Verilen metin:

Askeri Yüksek İdare Mahkemesi 3. Daire 2007/237 Esas 2008/617 Karar
Karar Dilini Çevir:
AskeriYüksekİdareMahkemesi
Dairesi: 3. Daire
Esas No: 2007/ 237
Karar No: 2008 / 617
Karar Tarihi: 10.04.2008

(211 S. K. m. 66, 69, 70) (657 S. K. m. 209) (178 S. KHK. m. 2, 10, 39)

Davacı 08.02.2007 tarihinde AYİM’de kayda geçen dava dilekçesinde özetle; eşinin İzmir Asker Hastanesi'nde görev yaptığını, 12.11.2006 tarihinde erken doğum yapacak olması nedeniyle bu hastaneye başvurduklarını, ancak doğumun kuvöz gerektirmesi ve imkanların yeterli olmamasından dolayı söz konusu hastanede gerekli müdahalenin yapılamadığını, bu durum karşısında İzmir Garnizonu'ndaki tüm kamu hastanelerinin araştırıldığını, kamuya ait hiçbir hastanede gerekli teçhizatın bulunmadığını, bu hususlar göz önüne alınarak eşinin Özel Kent Hastanesi'ne sevk edildiğini, 12.11.2006 tarihinde gerçekleşen doğumla dünyaya gelen ikiz bebeklerin kuvöze alınarak 12.11.2006 - 19.11.2006 tarihleri arasında kuvözde tutulduklarını, eşinin ve bebeklerin taburcu olmaları sırasında Özel Kent Hastanesi tarafından 8.463,95-YTL tutarında fatura düzenlendiğini ve bu tutarın kendileri tarafından karşılandığını, 08.12.2006 tarihinde idari başvuruda bulunularak fatura tutarının ödenmesinin talep edildiğini, ancak bu istemin idarece reddedildiğini belirterek, tedavi giderlerinin ödenmemesi işleminin iptaline karar verilmesini talep ve dava etmektedir.

Dava dosyasının incelenmesinden; 12.11.2006 tarihinde İzmir Asker Hastanesi Baştabipliği'ne müracaat eden ve prematüre ikiz doğum tehdidi bulunan davacının eşinin, doğacak bebekler için üniversite ve devlet hastanelerinde boş kuvöz bulunmadığından İzmir Özel Kent Hastanesi'ne İzmir Asker Hastanesi Baştabipliğinin 13.11.2006 tarihli yazısı ile sevk edildiği, Özel Kent Hastanesi'nin resmi hasta kabul etmek üzere T.C.Sosyal Güvenlik Kurumu Başkanlığı ve Maliye Bakanlığı arasında sözleşmesinin bulunduğu, hasta kabulü esnasında 2006 Mali Yılı Tedavi Yardımına İlişkin Uygulama Tebliğinde (Sıra No:6) tespit edilen ücretlendirmeleri aşan kısmın hastanın kendisinden alınacağına dair taahhüt alındığı ve anılan hastane tarafından verilen hizmetler adı geçen Tebliğ'de yer alan ücretler üzerinden fiyatlandırıldığı, tanıya dayalı paket fiyatın üzerindeki fark bedelin davacıdan alındığı, davacının eşinin 07.12.2006 tarihli dilekçe ile idari müracaatta bulunduğu, talebinin TSK Sağ.K.lığının 19.01.2007 tarihli yazısı ile reddedildiği, hangi tarihte tebliğ edildiği tespit edilmemekle birlikte işlemin iptali istemiyle 08.02.2007 tarihinde kayda giren dilekçe ile işbu davanın açıldığı anlaşılmaktadır.

Görev listesi:
1. Mahkeme kararına göre aşağıdaki soruları yanıtlayın:
(a) Karar tarihi nedir?
(b) Özel Kent Hastanesi'nin düzenlediği faturanın tutarı nedir?
(c) İkiz bebekler hangi tarihler arasında kuvözde tutulmuştur?
2. Mahkeme kararında "Askeri Yüksek İdare" ile başlayıp "m. 2, 10, 39)" ile biten kısmı birebir aktarın.

Verilen bilgiler:
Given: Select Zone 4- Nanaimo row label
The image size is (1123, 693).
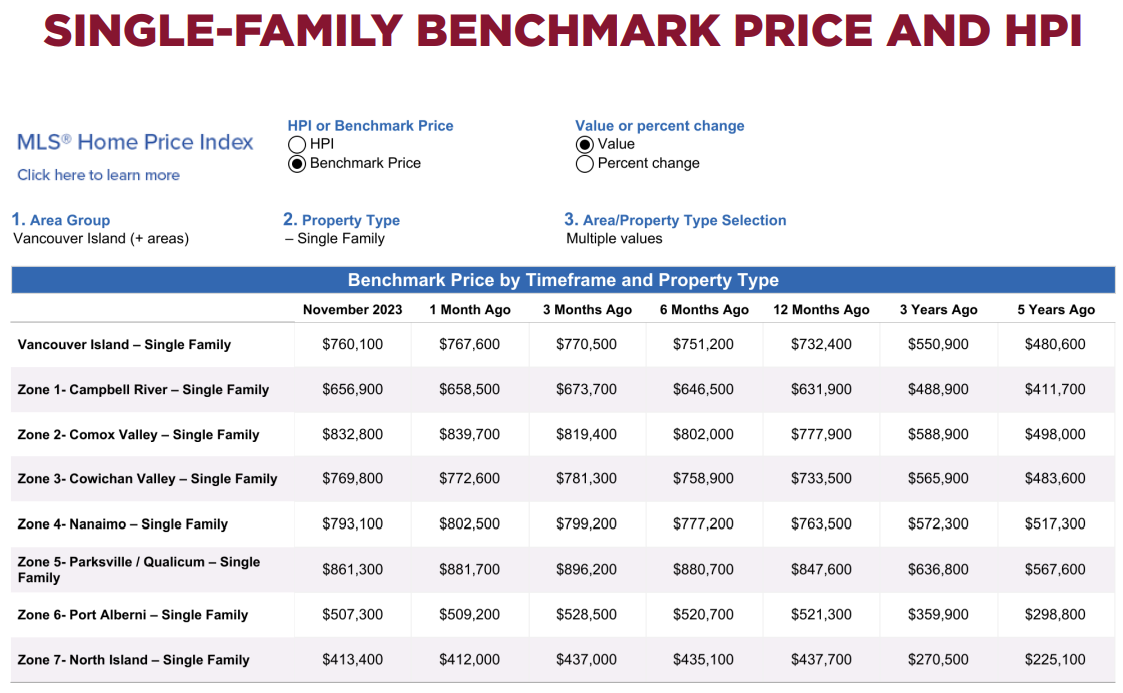Looking at the screenshot, I should tap(122, 524).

Görevlere göre çözümler:
1.
(a) 10.04.2008
(b) 8.463,95-YTL
(c) 12.11.2006 - 19.11.2006

2.
Askeri Yüksek İdare Mahkemesi 3. Daire 2007/237 Esas 2008/617 Karar
Karar Dilini Çevir:
AskeriYüksekİdareMahkemesi
Dairesi: 3. Daire
Esas No: 2007/ 237
Karar No: 2008 / 617
Karar Tarihi: 10.04.2008

(211 S. K. m. 66, 69, 70) (657 S. K. m. 209) (178 S. KHK. m. 2, 10, 39)